Well I guess I’m feeling a little old today and to make matter worse I’m totally exhausted. Let me start by saying that my arm isn’t quite as bad as it felt yesterday which is a relief as I thought I might have injured a ligament or tendon. What I am feeling is the residual effects of being "out of shape". My legs, hips and back are all sore in addition to my already sore arm. I guess I need to get outdoors this year and be a little more active.
For the past 4 nights our younger shepherd has been keeping us awake. He has simply decided that he doesn’t want to be crated anymore. This wouldn’t be a big deal if he would just sleep on the bedroom floor but for whatever reason he doesn’t want too. He wants to roam free downstairs which to be quite honest, simply isn’t happening. So needless to say I’ve been kept awake by whining and barking all night long.
Today is shaping up to be a beautiful day and tomorrow is supposed to be a touch of summer. So far the warmer weather has been a bit harder for me to feel comfortable in. With the development of the "girls" and the fact that as it gets warmer we tend to wear lighter clothing it just isn’t something I’ve been able to find comfort in yet. Hopefully I can get over this exposed feeling soon so I can enjoy the weather more.

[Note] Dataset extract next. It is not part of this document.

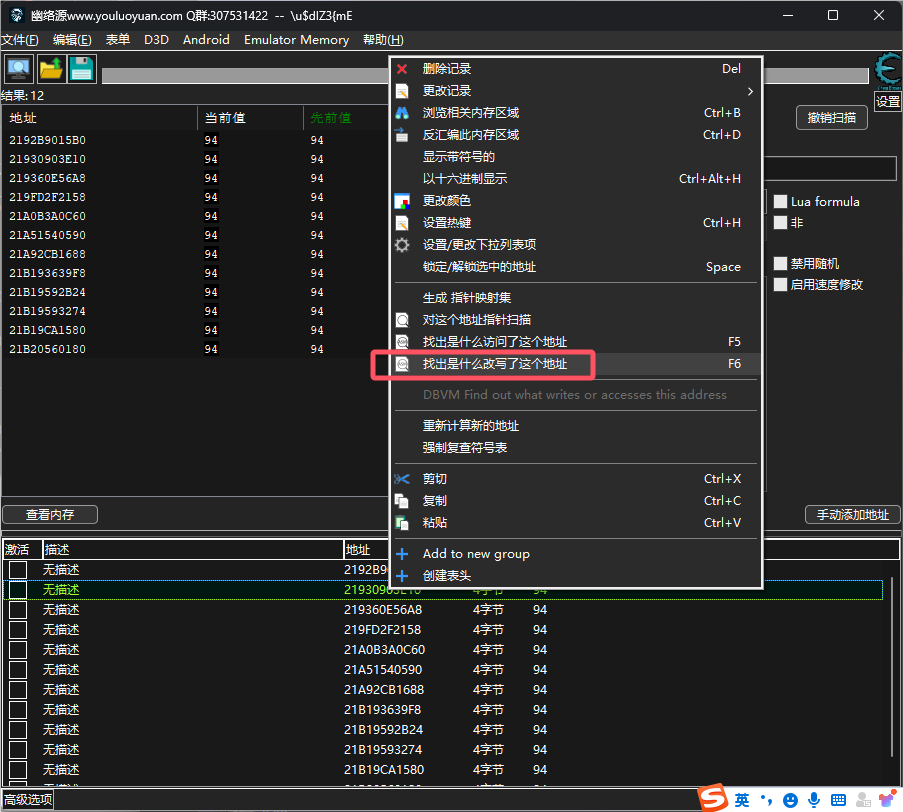Click the 查看内存 button
The height and width of the screenshot is (812, 903).
[x=50, y=515]
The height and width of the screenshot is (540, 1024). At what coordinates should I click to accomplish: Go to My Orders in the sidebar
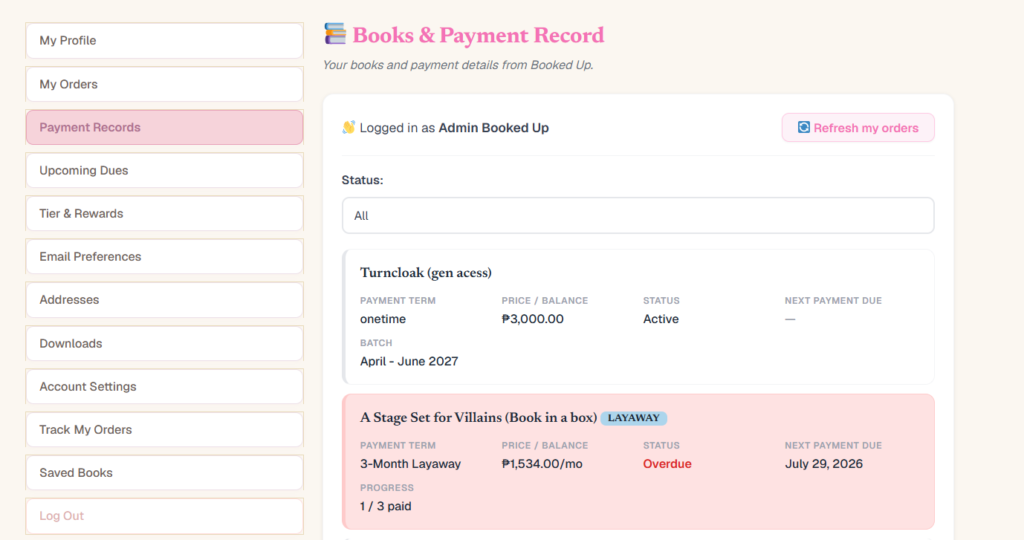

Sunday morning is our usual day to do grocery shopping. This past Sunday I needed to get stuff for Chili so I could bring it for the birthday party and then Dee and I decided it would be a salad week. We have been a bit naughty recently with our eating habits and the two of us are feeling toxic and well bloated. When this happens I always turn back to salads for several days to get my system back to normal. Since I had dropped the weight a few years ago I found myself being a lot more conscious of what foods I was eating. I have no desire to bloat back up to 200 lbs, I’m comfortable at 150.
One of the things I have noticed beyond my own comfort of not wanting to be overweight is the added concern over my appearance. This was something I was never worried about before because I simply didn’t care. It was in that not caring that got me to the 200 lbs to begin with.
A few weeks ago when my sister came over she remarked at how I’m so worried about my appearance now. Kev was never worried about how he looked so this was definitely a different side of me for her to take note of. So far I have to say she has been great being supportive as possible and regarding me as her new sister now. When I started this whole process I had no idea if she would be able to understand it or even accept it and I was worried about taking her little brother away. I have to say this hasn’t even become an issue.
I’ve gotten some nice letters from other Trans-women over the last few weeks, it’s nice to know that not only is my blog being read, but it is making a bit of a difference to others. Yesterday in an email with one of my local sisters I had mentioned that I wanted to get more involved as thing progressed, I wanted to make a difference for others and I wanted to give back. I received a nice little note back about her wanting to make it easier for others as well even at the expense of sharing our own pain. She then told me that I had been giving back in my own circle. After pondering that thought for a while I came to realize that she was right. "Thanks Cyn it was a sweet thing to say"
The intent of this blog was to show others that this can be a positive experience and you can do your best to live proud. Hopefully if it prevents even one person from sinking into the ultimate low then I’ve done some good. I’ve often sat and wondered if there was a purpose to being here and I wonder if our plight is a way of teaching the world about diversity and tolerance. If this could even be remotely true then every one of us has a responsibility to change the way we are perceived. If we each touch just one person then we’ve changed the world a little bit for the better.
The words of encouragement I’ve gotten over the past few weeks have really touched my heart. I only hope that one day this will be just a regular medical condition without the need for sensationalized press. Then people can get help with dignity without ever being judged. But for now we just need to be proud and unashamed.